┌─ Records shown
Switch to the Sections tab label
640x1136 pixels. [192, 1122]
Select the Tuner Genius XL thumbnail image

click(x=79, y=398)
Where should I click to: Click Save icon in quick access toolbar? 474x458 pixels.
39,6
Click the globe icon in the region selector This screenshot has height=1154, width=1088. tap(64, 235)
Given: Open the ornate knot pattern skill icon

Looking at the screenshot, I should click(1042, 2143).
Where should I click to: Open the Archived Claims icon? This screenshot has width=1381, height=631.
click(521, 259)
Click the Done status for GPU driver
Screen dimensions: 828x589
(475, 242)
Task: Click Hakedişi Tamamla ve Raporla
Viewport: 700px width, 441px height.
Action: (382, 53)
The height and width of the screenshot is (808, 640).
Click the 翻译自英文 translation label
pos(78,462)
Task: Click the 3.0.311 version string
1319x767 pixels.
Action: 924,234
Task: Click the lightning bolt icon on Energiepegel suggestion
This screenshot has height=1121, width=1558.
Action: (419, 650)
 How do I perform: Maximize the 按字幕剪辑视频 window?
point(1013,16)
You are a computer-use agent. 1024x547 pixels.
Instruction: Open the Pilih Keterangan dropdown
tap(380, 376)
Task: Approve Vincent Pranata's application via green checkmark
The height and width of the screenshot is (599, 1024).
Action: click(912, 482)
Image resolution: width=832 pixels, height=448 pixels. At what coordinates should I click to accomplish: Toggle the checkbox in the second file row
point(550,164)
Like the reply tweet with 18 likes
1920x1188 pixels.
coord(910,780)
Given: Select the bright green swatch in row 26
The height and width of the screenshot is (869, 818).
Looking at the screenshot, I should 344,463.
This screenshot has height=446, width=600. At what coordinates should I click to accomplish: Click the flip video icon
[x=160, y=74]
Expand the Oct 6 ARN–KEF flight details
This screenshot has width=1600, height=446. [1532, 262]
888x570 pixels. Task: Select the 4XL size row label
└─
→ What is required
If a line in the material above holds "green", copy it.

→ Result of the exercise
Task: Approve Vincent Pranata's application via green checkmark
Given: Select the bright green swatch in row 26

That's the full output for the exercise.